1. A situação retratada nos autos revelou que não há, por parte da denúncia, a descrição mínima de quais circunstâncias alheias à vontade dos agentes, caracterizadora da tentativa imperfeita, teriam-nos impedido, se dolo houvesse, de consumar o delito de homicídio.

2. O repertório jurisprudencial do Supremo Tribunal Federal admite o trancamento do processo crime por falta de justa causa, diante da ausência de lastro probatório mínimo de autoria e/ou materialidade do crime (v.g. HC nº 89.398/SP, Tribunal Pleno, Rel. Min. Cármen Lúcia , DJ de 26/10/07; HC nº 108.748/ES, Segunda Turma, Rel. Min. Ricardo Lewandowski , DJe de 27/6/14).

3. Agravo regimental não provido.

ACÓRDÃO

Vistos, relatados e discutidos estes autos, acordam os Ministros da Primeira Turma do Supremo Tribunal Federal, em sessão virtual de 16 a 23/6/23, na conformidade da ata do julgamento e nos termos do voto do

Relator, Ministro Dias Toffoli, por maioria de votos, vencidos a Ministra Cármen Lúcia e o Ministro Roberto Barroso, em negar provimento ao agravo regimental.

Brasília, 26 de junho de 2023.

Ministro Dias Toffoli

Relator

19/12/2022 PRIMEIRA TURMA

AG.REG. NO HABEAS CORPUS 205.206 CEARÁ

RELATOR : MIN. DIAS TOFFOLI

AGTE.(S) : MINISTÉRIO PÚBLICO FEDERAL

PROC.(A/S)(ES) : PROCURADOR-GERAL DA REPÚBLICA

AGDO.(A/S) : FRANCISCO MOACIR PINTO FILHO

ADV.(A/S) : IGOR DOS SANTOS JAIME

ADV.(A/S) : THIAGO TURBAY FREIRIA

ADV.(A/S) : EDUARDA CANDIDO ZAPPONI

ADV.(A/S) : JOAO PAULO DE OLIVEIRA BOAVENTURA

RELATÓRIO

O SENHOR MINISTRO DIAS TOFFOLI (RELATOR):

Trata-se de tempestivo agravo regimental interposto pelo Ministério Público Federal contra decisão mediante a qual concedi a ordem de habeas corpus de ofício para trancar a ação penal formalizada contra o agravado.

Narram os autos que o agravado foi denunciado pela suposta prática dos crimes de homicídio qualificado na modalidade tentada e de dano qualificado, bem como foi determinada sua prisão preventiva.

O agravante diz que teria sido demonstrada a periculosidade do agravado para fins de imposição de prisão preventiva, visto que seria

"mandante de tentativas de homicídios, mediante disparos de arma de fogo, contra JXXXXXXXXXXXida, e da destruição, por trator, de residências de JXXXXXXXXXXXFonseca Monteiro, tudo em contexto de conflito possessório".

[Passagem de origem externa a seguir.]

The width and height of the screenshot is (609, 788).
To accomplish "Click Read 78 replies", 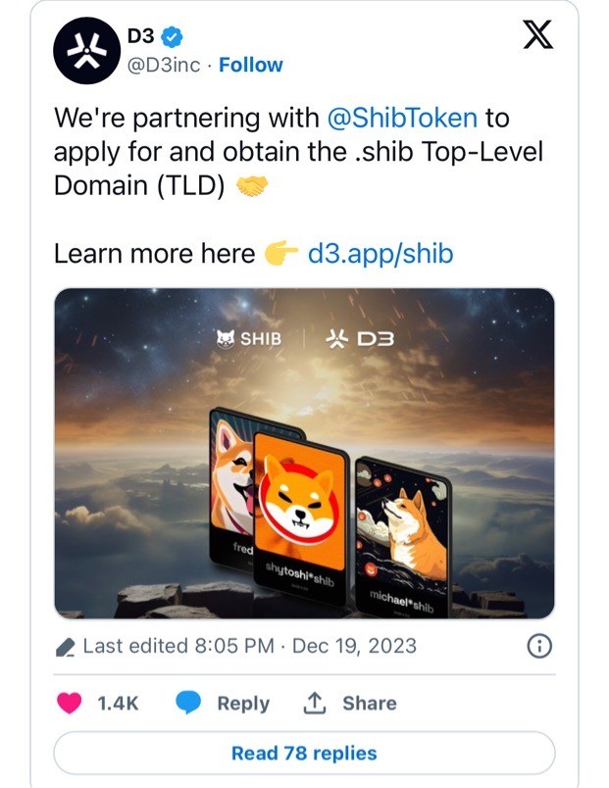I will click(x=304, y=753).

Afirma não estar caracterizada hipótese de trancamento da ação penal, pois teriam sido demonstrados elementos suficientes da prática delitiva para a persecução penal.

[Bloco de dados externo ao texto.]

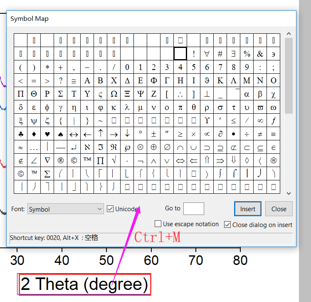Select the 2 Theta (degree) axis label

[84, 284]
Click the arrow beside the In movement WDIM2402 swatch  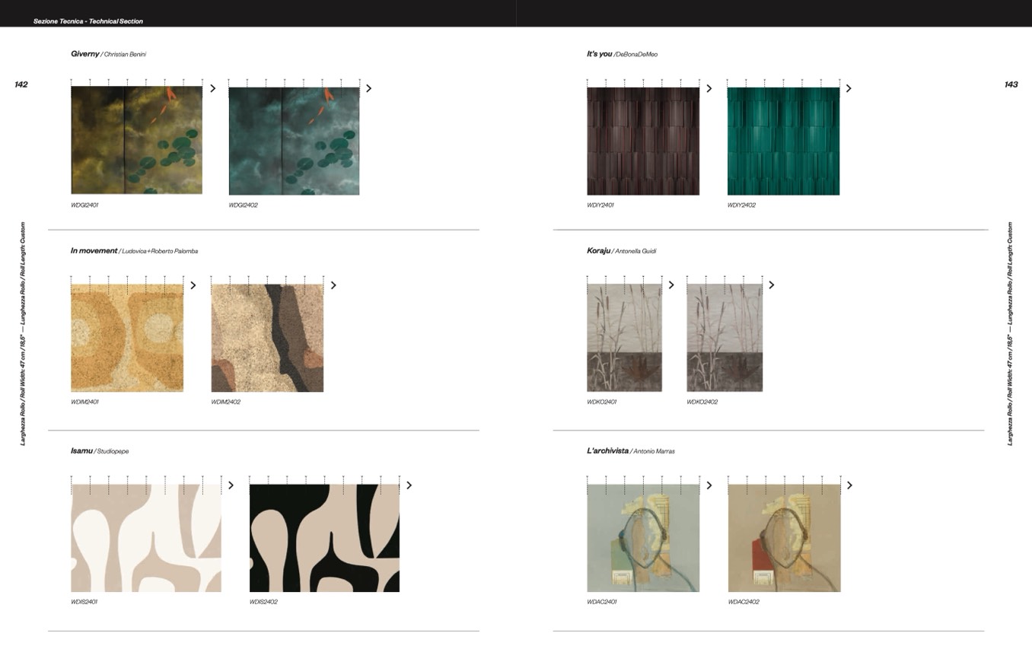333,285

Requer o provimento do recurso para que seja restabelecida "a

custódia cautelar do agravado e determinada a continuidade da ação penal na origem quanto ao delito de homicídio qualificado tentado".

É o relatório.

19/12/2022 PRIMEIRA TURMA

AG.REG. NO HABEAS CORPUS 205.206 CEARÁ

VOTO

O SENHOR MINISTRO DIAS TOFFOLI (RELATOR):

A irresignação não merece prosperar.

Conforme fiz ver, ao conceder a ordem para trancar a ação penal formalizada contra o agravado, a situação retratada autorizou a medida em caráter excepcional.

Isso porque

"o Ministério Público do Estado do Ceará ofereceu denúncia que imputa ao ora paciente a suposta prática dos crimes de dano qualificado e de tentativa de homicídio, consubstanciados, respectivamente, no fato de que (i) o paciente ‘destruiu, mediante violência a pessoa e grave ameaça, imóveis pertencentes a XXXXXXXXXXXXXXo’ e (ii) ‘FrXXXXXXXXXXXXXXXXo Filho, ora denunciado, em comunhão de desígnios e unidade de propósitos com indivíduos ainda não identificados, tentou ceifar a vida de JXXXXXXXXXXXXmeida, não consumando os atos por circunstâncias alheias à sua vontade".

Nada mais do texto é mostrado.